### WHAT IS EXPECTED
In the entries below, every line that contains "Dezember" must be located and copied.

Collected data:
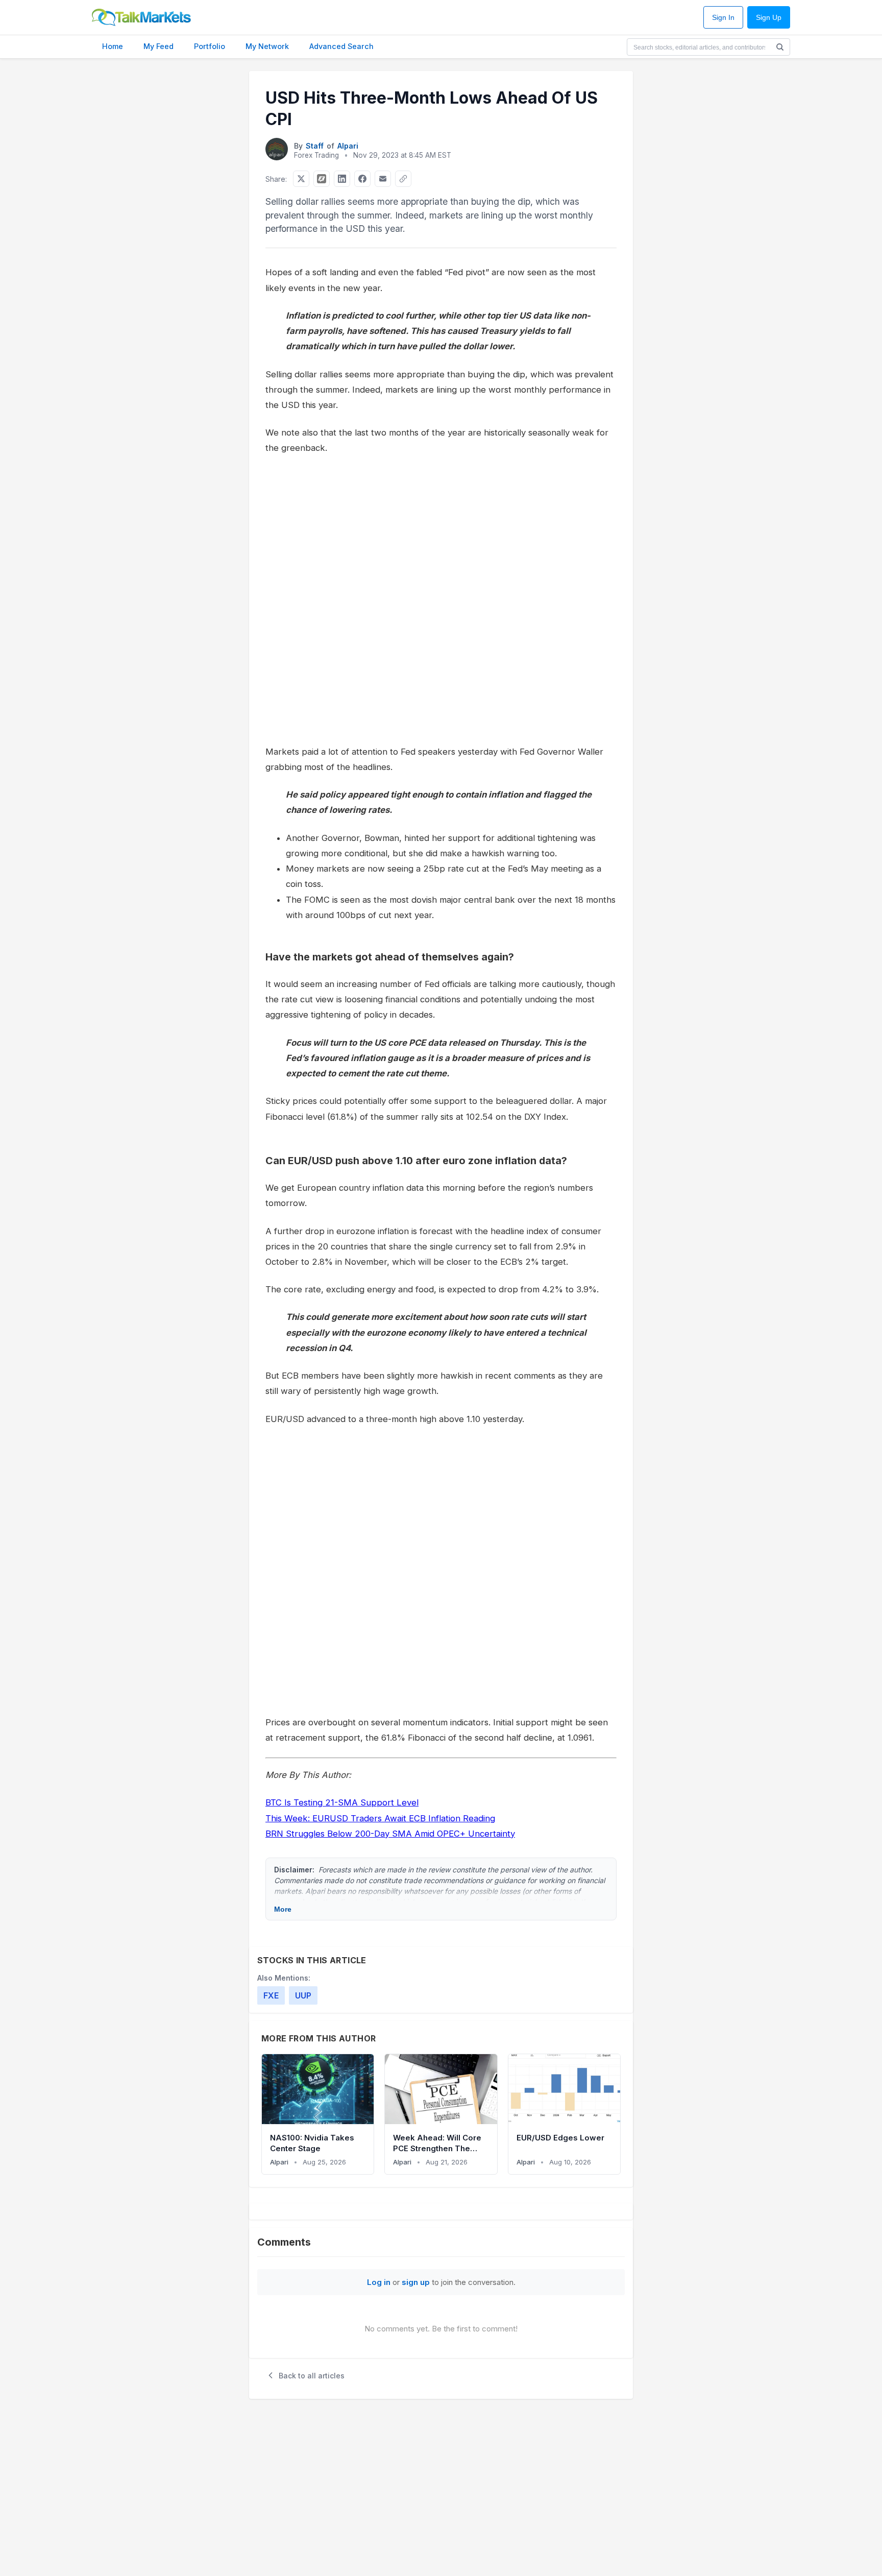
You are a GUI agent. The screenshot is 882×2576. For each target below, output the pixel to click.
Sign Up (768, 17)
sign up (416, 2282)
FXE (271, 1995)
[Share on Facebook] (362, 179)
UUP (303, 1995)
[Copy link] (403, 179)
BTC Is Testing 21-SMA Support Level (342, 1802)
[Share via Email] (383, 179)
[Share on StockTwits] (321, 179)
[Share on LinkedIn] (342, 179)
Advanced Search (341, 46)
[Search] (780, 47)
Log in (378, 2282)
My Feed (158, 46)
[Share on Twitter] (301, 179)
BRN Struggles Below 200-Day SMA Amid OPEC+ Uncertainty (390, 1833)
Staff (315, 145)
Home (112, 46)
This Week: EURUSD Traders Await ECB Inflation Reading (380, 1818)
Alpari (347, 145)
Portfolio (209, 46)
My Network (267, 46)
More (282, 1909)
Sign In (723, 17)
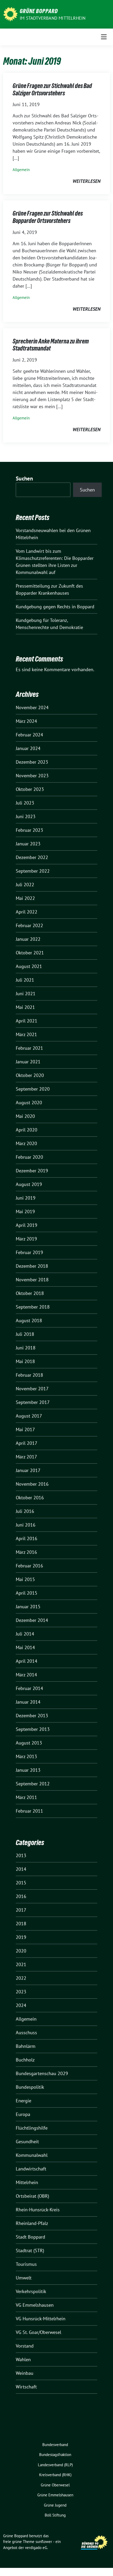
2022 (21, 1978)
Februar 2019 (29, 1252)
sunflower (43, 2541)
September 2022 (33, 871)
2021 (21, 1964)
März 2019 (26, 1239)
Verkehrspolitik (31, 2291)
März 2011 (26, 1797)
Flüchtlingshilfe (32, 2128)
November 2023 (32, 776)
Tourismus (26, 2264)
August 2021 (29, 966)
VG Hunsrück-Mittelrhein (40, 2319)
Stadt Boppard (30, 2237)
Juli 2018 (25, 1334)
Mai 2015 (25, 1579)
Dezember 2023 (32, 762)
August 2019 (29, 1184)
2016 (21, 1896)
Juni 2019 (25, 1198)
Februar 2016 (29, 1566)
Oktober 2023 (30, 789)
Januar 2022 (28, 939)
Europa (23, 2114)
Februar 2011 (29, 1811)
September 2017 (33, 1402)
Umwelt (24, 2278)
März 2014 (26, 1675)
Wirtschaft (26, 2387)
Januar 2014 (28, 1702)
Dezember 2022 (32, 857)
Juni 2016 (25, 1525)
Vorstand (25, 2346)
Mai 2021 (25, 1007)
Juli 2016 (25, 1511)
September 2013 (33, 1729)
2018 (21, 1924)
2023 (21, 1992)
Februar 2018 (29, 1375)
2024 (21, 2005)
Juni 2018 (25, 1348)
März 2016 (26, 1552)
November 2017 (32, 1389)
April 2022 (26, 912)
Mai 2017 (25, 1429)
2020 (21, 1951)
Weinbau (24, 2373)
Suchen (24, 478)
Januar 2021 (28, 1062)
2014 (21, 1869)
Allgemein (21, 169)
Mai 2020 (25, 1116)
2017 (21, 1910)
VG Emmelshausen (35, 2305)
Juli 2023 (25, 803)
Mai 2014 (25, 1647)
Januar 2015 (28, 1607)
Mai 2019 (25, 1211)
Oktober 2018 (30, 1293)
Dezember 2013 (32, 1716)
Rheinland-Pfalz (32, 2223)
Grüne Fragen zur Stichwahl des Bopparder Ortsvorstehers (48, 217)
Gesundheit (27, 2142)
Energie (23, 2101)
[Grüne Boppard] (10, 14)
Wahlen (23, 2359)
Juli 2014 (25, 1634)
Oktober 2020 (30, 1075)
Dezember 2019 (32, 1171)
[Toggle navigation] (104, 36)
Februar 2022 (29, 925)
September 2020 (33, 1089)
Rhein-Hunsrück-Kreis (38, 2210)
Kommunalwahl (32, 2155)
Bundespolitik (30, 2087)
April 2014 (26, 1661)
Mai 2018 (25, 1361)
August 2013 (29, 1743)
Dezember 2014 (32, 1620)
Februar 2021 (29, 1048)
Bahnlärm (25, 2046)
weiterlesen (86, 181)
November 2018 (32, 1280)
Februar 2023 (29, 830)
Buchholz (25, 2060)
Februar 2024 (29, 735)
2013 (21, 1855)
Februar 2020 (29, 1157)
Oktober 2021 (30, 953)
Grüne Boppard (39, 11)
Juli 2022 (25, 885)
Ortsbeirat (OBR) (32, 2196)
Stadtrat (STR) (30, 2250)
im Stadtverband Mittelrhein (52, 18)
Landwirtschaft (31, 2169)
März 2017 (26, 1457)
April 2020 (26, 1130)
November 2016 (32, 1484)
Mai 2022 (25, 898)
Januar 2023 (28, 844)
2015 (21, 1883)
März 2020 (26, 1143)
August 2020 (29, 1103)
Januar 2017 (28, 1470)
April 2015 (26, 1593)
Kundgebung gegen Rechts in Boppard (55, 607)
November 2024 (32, 707)
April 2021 (26, 1021)
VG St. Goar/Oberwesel (38, 2332)
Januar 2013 (28, 1770)
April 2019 (26, 1225)
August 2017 (29, 1416)
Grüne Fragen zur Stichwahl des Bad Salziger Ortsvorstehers (52, 89)
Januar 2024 (28, 748)
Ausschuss (26, 2033)
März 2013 (26, 1756)
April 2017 (26, 1443)
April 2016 (26, 1538)
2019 (21, 1937)
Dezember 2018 (32, 1266)
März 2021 (26, 1034)
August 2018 (29, 1320)
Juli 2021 (25, 980)
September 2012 (33, 1784)
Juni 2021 (25, 994)
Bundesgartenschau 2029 (42, 2073)
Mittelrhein (27, 2182)
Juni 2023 (25, 816)
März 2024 (26, 721)
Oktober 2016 (30, 1498)
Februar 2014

### SOLUTION
Dezember 2023 (32, 762)
Dezember 2022 (32, 857)
Dezember 2013 (32, 1716)
Dezember 2019 (32, 1171)
Dezember 2014 (32, 1620)
Dezember 2018 (32, 1266)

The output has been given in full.